Cacti / cacti

Cacti ™
http://www.cacti.net
GNU General Public License v2.0
1.64k stars 405 forks source link

Allow Bulk Editing of Data Sources and Active Data Source Templates #3230

Open danfiscus opened 4 years ago

danfiscus commented 4 years ago

Is your feature request related to a problem? Please describe. I am using a data source template that has mistakenly classified traffic_in and traffic_out as counter variables instead of gauge variables. This data source is already in use in over 5000 graphs, and I have no way of fixing this.

Describe the solution you'd like I want to be able to modify an active Data Source Template, then apply those changes to all the Data Sources using that template. Or, I would like to be able to edit thousands of templates at once, change the counter to a gauge, and have those changes propagate and save.

Describe alternatives you've considered The only other way that I can think to do this is to delete all of my devices, all of the broken Data Sources, then once it is no longer "In Use", I can modify the Data Source Template and add all my devices back in, at which point the new data sources will be created with the correct types for the traffic gauges.

I also briefly considered pulling the whole SQL server down to a local machine, writing a Python script to manually go through each file and modify the "Counter" to "Gauge" for all 5k data sources, as well as for the template, then upload all the corrected files. This option was ruled out in favor of maintaining my last shred of sanity.

TheWitness commented 4 years ago

Traffic is normally a counter. Why is it a gauge in your case? In the near term, you are better off just making a database edit.

danfiscus commented 4 years ago

The Cacti website says a Counter is for "values that never decrease", and Guage is for "numbers that are not continuously incrementing, e.g. a temperature reading". Why would network traffic be a counter? The speed in bits per second could go up or down constantly. Am I missing something here?

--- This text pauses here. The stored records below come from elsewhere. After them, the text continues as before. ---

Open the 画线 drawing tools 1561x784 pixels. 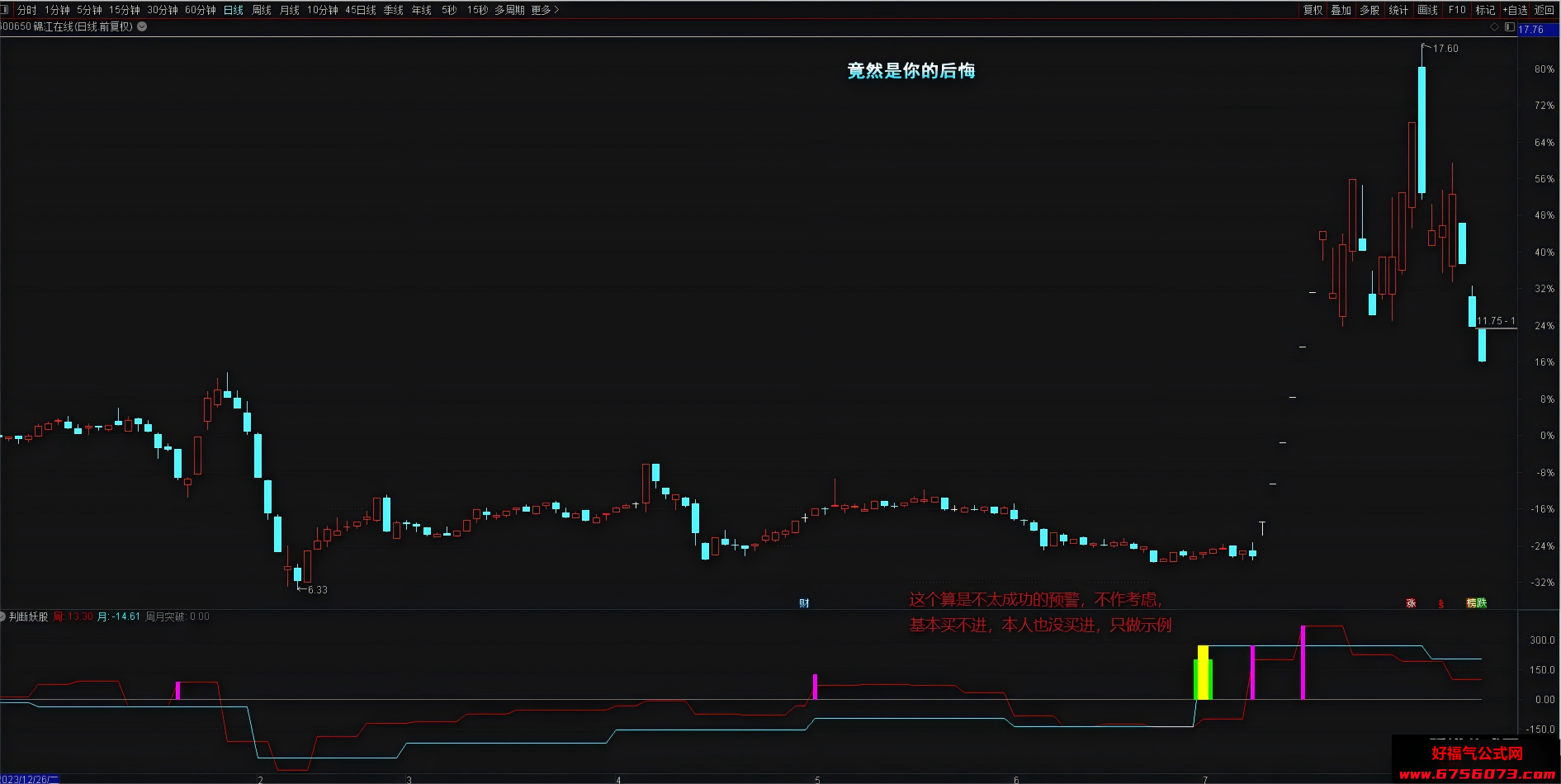click(x=1427, y=10)
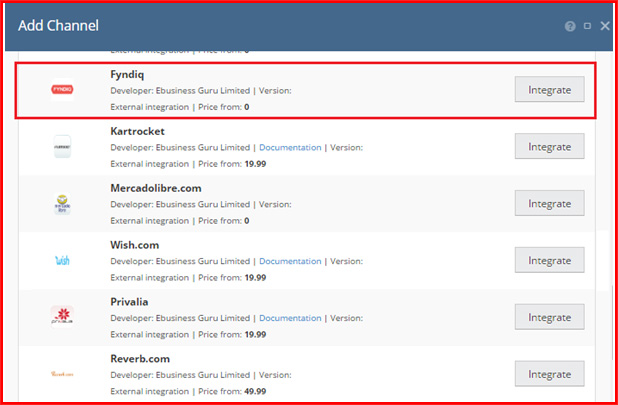618x405 pixels.
Task: Close the Add Channel dialog
Action: point(605,26)
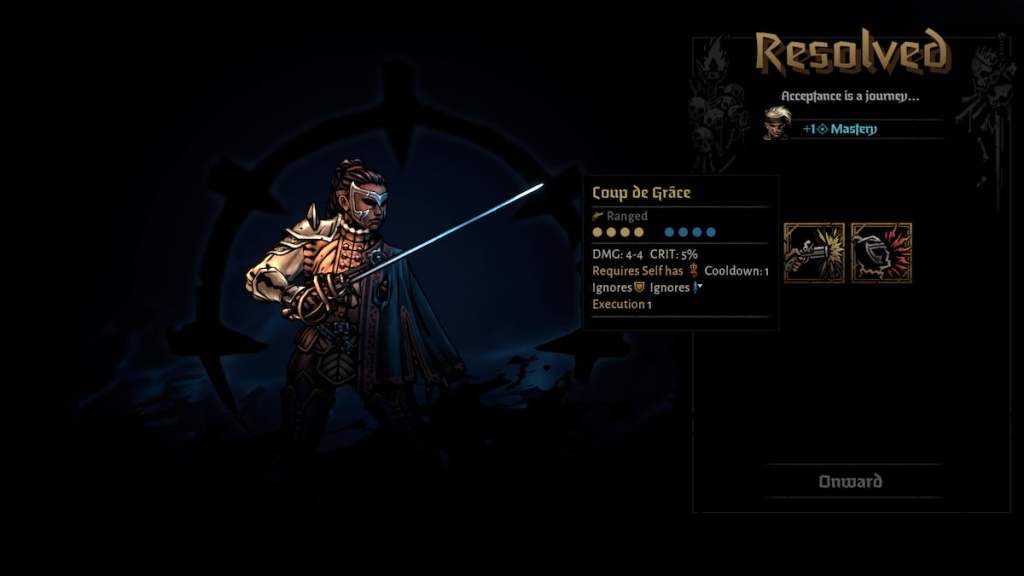This screenshot has width=1024, height=576.
Task: Click the Acceptance is a journey text
Action: click(x=850, y=96)
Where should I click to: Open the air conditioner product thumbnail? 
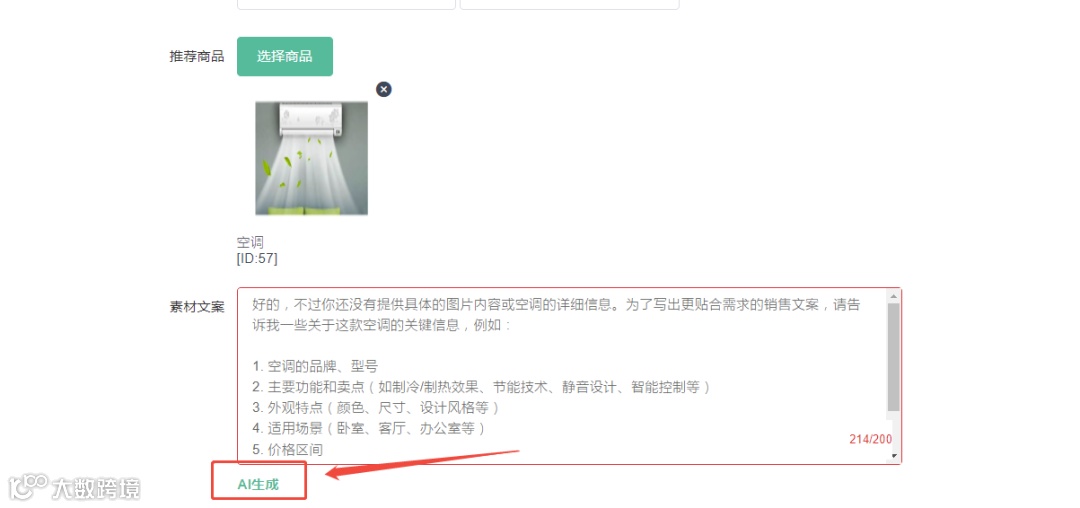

edit: source for those definitions, in case the documentation needs to be changed: https://www.cacti.net/downloads/docs/html/templates.html

cigamit commented 4 years ago

Network Traffic is a counter. Thats because the network device itself isn't returning bits per second. It returns "this is the amount of traffic I have passed since I booted up" not accounting for counter rollovers or service restarts ofcourse. Cacti polls the counter the first time and saves the data internally. Then the next polling cycle, gets the data again. The difference between these 2 numbers, plus the amount of time between polling then gets you the bits per second.

Just to note, this is also the reason why it takes 2 polling cycles before a counter graph will show data.

cigamit commented 4 years ago

To verify, you can also look at this. Look down at "10 ifInOctets" http://www.net-snmp.org/docs/mibs/interfaces.html#ifInOctets

danfiscus commented 4 years ago

Ah, that's good to know, thanks! Unfortunately, now I'm back at square one trying to figure out why nearly all my graphs for network traffic say NaN. The console log still says there's a ton of "incomplete result: U" errors. Where do I go from here?

cigamit commented 4 years ago

I would use the data source troubleshooter on one of the graphs first, to try and determine what is going on.

image

danfiscus commented 4 years ago

Okay, is there somewhere this troubleshooting could continue? I still need help and am able to provide more info about my specific problem, but it doesn't really fit with this feature request thread

Edit: on second thought, this might still be relevant, because the data source debugger says the maximum should be set to U, and sure enough the values being fetched are larger than the current max, the only problem is the current max is U

RRD maximum for Data Source 'traffic_out' should be 'U'
/bin/rrdtool tune /var/www/html/cacti/rra/108/4924.rrd --maximum traffic_in:U
/bin/rrdtool tune /var/www/html/cacti/rra/108/4924.rrd --maximum traffic_out:U

Data Source Max U Data Source Max U Missing Both of those screenshots are from the same data source page

cigamit commented 4 years ago

Oh, something you didn't mention. What Cacti version are you using? Just noticed that your screen shots appear from an older version.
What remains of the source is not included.